The other day, I mentioned on Facebook that we at CBS News were going to air a special hour on the Newtown tragedy and immediately, a woman I know quite well said, “This is so horrible. We don’t need it blasted all over TV.” I hear those sentiments all the time whenever one of these brutal national news stories erupts and the truth is, we do need to cover it and cover it well.
This is a major news story and its the job of those of us in the media to give the story as much play as it deserves and can there be any doubt that this story deserves a LOT of coverage?
I can’t tell you how impressed I was — along with most everyone else in the country — by the way Newtown parent Robbie Parker handled himself during the aftermath. Robbie lost his little girl but he stood before the cameras in a suit and tie and looking dignified and brave and heart-broken, told the nation about his sweet, angelic six-year-old daughter Emilie and why he missed her. THAT is the way to handle yourself in a crises. Not everyone can do it but didn’t television viewers everywhere appreciate that Robbie took time out from his nightmare to do what he did, to remember his daughter?

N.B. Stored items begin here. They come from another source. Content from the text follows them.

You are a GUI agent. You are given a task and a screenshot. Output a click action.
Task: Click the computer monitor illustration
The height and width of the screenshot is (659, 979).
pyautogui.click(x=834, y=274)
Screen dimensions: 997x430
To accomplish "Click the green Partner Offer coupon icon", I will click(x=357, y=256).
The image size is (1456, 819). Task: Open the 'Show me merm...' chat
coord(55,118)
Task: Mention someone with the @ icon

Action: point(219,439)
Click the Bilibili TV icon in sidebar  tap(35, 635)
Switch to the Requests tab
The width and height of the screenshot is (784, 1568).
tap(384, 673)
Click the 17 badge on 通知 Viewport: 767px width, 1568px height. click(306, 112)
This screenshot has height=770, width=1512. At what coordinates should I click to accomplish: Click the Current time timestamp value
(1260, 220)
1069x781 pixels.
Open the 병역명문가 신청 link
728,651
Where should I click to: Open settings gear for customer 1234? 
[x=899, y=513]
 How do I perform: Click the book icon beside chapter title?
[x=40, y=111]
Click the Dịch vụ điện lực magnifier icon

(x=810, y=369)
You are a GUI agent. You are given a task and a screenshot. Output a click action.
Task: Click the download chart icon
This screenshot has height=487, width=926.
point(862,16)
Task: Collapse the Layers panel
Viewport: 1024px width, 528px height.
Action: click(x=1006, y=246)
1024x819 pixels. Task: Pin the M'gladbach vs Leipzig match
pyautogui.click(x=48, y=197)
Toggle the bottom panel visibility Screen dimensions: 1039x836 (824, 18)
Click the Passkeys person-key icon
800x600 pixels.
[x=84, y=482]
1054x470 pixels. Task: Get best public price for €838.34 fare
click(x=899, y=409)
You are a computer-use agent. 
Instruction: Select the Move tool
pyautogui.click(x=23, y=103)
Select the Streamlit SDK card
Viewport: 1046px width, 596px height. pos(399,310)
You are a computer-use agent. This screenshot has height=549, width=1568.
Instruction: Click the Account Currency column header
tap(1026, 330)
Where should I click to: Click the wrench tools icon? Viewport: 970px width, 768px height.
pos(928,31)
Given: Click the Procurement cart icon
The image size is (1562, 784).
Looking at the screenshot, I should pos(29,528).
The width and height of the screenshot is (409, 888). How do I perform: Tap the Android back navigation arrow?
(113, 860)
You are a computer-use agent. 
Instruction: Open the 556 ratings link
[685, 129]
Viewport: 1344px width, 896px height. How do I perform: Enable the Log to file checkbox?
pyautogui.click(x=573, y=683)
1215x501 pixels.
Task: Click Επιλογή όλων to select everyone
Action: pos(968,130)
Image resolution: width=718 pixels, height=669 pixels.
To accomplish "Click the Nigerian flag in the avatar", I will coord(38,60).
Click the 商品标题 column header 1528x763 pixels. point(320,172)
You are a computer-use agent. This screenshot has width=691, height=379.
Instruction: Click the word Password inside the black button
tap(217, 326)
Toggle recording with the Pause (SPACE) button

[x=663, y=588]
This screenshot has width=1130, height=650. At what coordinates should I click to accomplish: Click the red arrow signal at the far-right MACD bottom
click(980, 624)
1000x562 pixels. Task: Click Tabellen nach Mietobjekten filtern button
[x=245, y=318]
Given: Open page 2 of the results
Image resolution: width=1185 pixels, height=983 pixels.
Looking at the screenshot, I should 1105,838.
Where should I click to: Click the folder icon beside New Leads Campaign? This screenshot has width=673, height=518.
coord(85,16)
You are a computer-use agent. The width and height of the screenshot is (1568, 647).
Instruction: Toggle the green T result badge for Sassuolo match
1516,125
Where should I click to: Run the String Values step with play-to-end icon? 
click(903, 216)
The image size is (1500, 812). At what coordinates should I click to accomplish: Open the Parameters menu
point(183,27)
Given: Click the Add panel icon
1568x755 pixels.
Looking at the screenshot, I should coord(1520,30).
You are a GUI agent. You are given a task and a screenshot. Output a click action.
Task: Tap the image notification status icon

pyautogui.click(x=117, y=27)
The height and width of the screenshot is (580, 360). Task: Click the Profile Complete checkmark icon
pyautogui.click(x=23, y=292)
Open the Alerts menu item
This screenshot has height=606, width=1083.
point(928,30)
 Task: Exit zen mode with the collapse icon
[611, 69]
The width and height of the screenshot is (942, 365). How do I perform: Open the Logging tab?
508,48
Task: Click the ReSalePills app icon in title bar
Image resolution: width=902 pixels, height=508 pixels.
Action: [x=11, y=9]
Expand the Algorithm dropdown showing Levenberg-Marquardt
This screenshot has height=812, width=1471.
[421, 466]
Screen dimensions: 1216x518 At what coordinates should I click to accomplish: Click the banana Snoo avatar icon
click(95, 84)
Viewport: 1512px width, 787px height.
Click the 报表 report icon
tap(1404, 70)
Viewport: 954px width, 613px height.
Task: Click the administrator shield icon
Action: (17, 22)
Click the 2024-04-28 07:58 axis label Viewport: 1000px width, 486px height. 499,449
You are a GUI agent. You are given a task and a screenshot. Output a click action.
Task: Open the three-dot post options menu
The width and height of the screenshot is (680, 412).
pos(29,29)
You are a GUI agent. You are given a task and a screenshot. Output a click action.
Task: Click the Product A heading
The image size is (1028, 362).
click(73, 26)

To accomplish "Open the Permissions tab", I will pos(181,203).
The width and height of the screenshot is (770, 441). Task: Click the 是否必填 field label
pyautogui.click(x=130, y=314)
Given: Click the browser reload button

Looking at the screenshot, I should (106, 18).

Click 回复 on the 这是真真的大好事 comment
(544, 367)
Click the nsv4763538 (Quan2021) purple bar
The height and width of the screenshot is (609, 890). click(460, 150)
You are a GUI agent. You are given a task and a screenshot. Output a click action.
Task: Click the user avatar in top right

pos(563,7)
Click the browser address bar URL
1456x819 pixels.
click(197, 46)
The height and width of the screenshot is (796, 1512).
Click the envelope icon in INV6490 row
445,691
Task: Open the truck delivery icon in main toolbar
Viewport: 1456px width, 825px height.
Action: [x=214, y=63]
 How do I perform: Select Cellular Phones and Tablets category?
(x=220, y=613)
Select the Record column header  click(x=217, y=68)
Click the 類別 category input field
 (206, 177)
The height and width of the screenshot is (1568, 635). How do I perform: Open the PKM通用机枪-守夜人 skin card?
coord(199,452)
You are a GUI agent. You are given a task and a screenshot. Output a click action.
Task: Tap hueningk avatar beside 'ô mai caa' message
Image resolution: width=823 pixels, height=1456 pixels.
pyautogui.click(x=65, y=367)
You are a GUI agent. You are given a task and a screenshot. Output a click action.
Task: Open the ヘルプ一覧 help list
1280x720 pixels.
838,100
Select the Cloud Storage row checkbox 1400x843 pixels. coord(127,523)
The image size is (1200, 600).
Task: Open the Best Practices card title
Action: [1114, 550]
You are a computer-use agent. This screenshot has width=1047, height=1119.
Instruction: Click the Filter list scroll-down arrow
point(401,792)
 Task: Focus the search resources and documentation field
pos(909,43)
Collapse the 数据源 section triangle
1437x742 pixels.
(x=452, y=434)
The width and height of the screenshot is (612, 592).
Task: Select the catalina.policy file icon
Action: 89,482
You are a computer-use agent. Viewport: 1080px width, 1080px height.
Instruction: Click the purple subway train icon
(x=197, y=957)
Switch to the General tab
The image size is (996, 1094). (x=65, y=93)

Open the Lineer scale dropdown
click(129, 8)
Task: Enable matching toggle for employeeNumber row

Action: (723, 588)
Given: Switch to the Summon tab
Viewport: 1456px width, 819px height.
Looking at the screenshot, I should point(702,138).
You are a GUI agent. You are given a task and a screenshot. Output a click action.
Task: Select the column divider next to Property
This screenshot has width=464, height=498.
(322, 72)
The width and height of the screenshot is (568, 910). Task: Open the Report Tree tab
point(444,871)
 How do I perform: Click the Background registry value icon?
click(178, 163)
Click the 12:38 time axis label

The truth is that television captures raw emotion much better than print. We could have read about what Robbie said but it would not have had the same power if he had not stepped before the cameras to share his grief with the nation. I’m glad he did and not just because I work in television. He stole the spotlight away from the shooter and placed it where it belongs. I’m sure he’s at peace with what he did.
He has become the face of parental grief and it’s no accident that President Obama went out of his way to share a few words with him.
Let’s be honest with ourselves — we have a job to do and millions of people yearn for information. If you are one of the few who do not, the answer is clear — stop watching. The media is not going to stop reporting, nor should we.